- [GIVEN PROBLEM A]: Copy out the entries from the data source, from the line containing "Click the supply" through the line containing "The image size is (725, 1568). (70, 749)", keeping every line the same.

- [QUOTED TEXT]:
══════════════════════════════

In 2000, Thailand reasserted their dominance of South-East Asian Football by winning the third edition of the Asean Football Championship in emphatic fashion.

Playing on home soil, Peter Withe's side swept all before them on their march to the title, becoming the first and, so far, only team to win all of their games in a single edition. They netted 15 goals and conceded only three in five games and completed the job with a 4-1 demolition of Indonesia in the final.

That decisive victory came just two years after one of Thailand's most embarrassing outings on the international stage at the 1998 Asean Football Championship, which they entered as defending champions but left with their tails between their legs.

The team coached by Witthaya Laohakul was riven by internal conflict and drew plenty of scorn after they were involved in a farcical group game against Indonesia which neither team made much of an attempt to win and was eventually settled by a deliberate own goal by an Indonesian defender. They were subsequently handed a chastening 3-0 defeat by hosts Vietnam in the semi-finals which many observers felt was richly deserved.

Surachai Jaturapattarapong, who played for Thailand in both the 1998 and 2000 campaigns and captained the side in the latter, draws a sharp distinction between those two teams.

"We had a lot of problems with our team in 1998. At that time, we lacked unity and we had a bit of politics in the squad which affected us before we played out games," the midfielder told affsuzukicup.com.

"We were missing some of our important players at that tournament because Zico (Kiatisuk Senamuang), Tawan (Sripan) and Dusit (Chalermsan) didn't play and we had some problems between the management and the players and the Thai FA as well.

"But in 2000, all of our key players had come back and we had sorted out our problems with the management so everything was easy for us in that tournament."

In addition to the returning players, there was also a different man in charge of the 2000 team with Withe coming in to replace Witthaya as head coach shortly after the disappointing outing in Vietnam. The Englishman proved to be a big hit as he led the Thais to fourth place in the Asian Games in Bangkok in late 1998, a South-East Asia Games gold medal in Brunei the following year and an appearance in the 2000 Asian Cup in Lebanon.

"He was a very good coach to work with as he knew exactly how to train us for the games," says Surachai of Withe. "He worked on our tactics, gave us some ideas of how to play the game and decided on our starting line-up but he left it to the players to go out there and get the job done."

══════════════════════════════

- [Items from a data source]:
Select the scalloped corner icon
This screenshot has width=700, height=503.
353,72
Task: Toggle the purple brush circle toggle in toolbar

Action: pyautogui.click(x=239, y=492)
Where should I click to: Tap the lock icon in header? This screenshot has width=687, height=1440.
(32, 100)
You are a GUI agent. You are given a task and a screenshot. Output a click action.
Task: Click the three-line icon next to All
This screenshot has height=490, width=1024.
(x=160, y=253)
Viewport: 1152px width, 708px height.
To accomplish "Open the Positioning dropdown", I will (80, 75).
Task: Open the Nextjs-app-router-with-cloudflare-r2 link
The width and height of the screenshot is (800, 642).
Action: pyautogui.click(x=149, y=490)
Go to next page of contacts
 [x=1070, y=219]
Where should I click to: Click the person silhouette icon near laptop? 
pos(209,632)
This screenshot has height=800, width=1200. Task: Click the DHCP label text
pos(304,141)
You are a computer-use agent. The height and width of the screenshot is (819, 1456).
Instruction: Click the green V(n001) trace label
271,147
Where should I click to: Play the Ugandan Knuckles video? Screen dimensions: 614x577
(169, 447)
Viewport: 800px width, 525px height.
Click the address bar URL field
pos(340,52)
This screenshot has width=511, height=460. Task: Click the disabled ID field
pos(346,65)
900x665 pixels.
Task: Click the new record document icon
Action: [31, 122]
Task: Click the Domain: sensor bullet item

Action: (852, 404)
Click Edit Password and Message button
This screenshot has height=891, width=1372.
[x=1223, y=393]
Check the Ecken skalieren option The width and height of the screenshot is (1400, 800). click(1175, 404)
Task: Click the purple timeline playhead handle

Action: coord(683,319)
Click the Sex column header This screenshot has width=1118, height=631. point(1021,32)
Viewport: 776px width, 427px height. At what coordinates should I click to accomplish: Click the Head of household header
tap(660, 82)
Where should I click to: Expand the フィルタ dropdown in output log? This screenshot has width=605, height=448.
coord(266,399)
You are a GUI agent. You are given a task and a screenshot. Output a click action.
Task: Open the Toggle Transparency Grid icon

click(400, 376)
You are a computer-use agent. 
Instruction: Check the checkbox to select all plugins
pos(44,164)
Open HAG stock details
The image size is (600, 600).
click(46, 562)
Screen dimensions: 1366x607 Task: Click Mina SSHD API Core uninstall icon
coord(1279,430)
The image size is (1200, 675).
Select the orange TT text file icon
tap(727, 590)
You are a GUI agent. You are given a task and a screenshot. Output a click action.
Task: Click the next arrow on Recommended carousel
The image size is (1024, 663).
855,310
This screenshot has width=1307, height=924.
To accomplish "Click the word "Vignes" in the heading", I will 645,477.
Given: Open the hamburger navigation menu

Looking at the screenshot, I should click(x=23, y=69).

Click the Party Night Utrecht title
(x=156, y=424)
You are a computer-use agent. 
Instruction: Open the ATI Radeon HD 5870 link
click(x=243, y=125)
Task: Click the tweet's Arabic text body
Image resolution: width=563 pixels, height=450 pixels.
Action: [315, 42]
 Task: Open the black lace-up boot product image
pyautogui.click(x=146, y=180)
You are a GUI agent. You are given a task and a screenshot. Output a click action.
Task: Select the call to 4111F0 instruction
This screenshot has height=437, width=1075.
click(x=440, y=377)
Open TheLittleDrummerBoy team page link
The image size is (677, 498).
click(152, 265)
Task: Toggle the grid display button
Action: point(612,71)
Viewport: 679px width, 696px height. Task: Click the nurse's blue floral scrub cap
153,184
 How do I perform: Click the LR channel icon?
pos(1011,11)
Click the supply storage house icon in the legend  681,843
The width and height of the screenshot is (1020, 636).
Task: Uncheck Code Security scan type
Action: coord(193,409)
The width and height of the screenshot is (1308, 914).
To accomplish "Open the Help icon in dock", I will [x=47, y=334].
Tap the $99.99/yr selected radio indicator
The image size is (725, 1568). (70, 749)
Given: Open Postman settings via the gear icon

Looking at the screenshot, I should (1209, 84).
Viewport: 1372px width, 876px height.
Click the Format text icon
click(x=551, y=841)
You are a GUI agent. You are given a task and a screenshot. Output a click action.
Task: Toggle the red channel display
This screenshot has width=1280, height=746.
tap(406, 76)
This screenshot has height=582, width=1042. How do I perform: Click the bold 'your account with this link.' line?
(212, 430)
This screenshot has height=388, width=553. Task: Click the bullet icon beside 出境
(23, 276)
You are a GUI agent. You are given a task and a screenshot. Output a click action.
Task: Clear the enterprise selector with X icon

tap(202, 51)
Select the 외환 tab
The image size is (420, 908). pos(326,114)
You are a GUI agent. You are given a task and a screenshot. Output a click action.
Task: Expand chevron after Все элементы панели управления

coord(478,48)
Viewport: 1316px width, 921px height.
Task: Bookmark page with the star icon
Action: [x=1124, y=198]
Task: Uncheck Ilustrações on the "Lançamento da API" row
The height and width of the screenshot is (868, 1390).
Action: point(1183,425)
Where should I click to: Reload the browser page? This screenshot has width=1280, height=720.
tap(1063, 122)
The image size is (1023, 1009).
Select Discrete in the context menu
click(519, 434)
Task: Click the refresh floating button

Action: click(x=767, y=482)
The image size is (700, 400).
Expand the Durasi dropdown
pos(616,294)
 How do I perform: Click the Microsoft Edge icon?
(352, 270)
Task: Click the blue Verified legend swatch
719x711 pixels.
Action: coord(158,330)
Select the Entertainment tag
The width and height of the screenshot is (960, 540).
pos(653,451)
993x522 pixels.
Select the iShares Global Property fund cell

══════════════════════════════

- [GIVEN PROBLEM B]: In the passage on Thailand's football, rewrite the stretch from "Surachai Jaturapattarapong, who" through "those two teams.", changing "captained" to "led".

- [FULL ANSWER A]:
Click the supply storage house icon in the legend  681,843
The width and height of the screenshot is (1020, 636).
Task: Uncheck Code Security scan type
Action: coord(193,409)
The width and height of the screenshot is (1308, 914).
To accomplish "Open the Help icon in dock", I will [x=47, y=334].
Tap the $99.99/yr selected radio indicator
The image size is (725, 1568). (70, 749)

- [FULL ANSWER B]:
Surachai Jaturapattarapong, who played for Thailand in both the 1998 and 2000 campaigns and led the side in the latter, draws a sharp distinction between those two teams.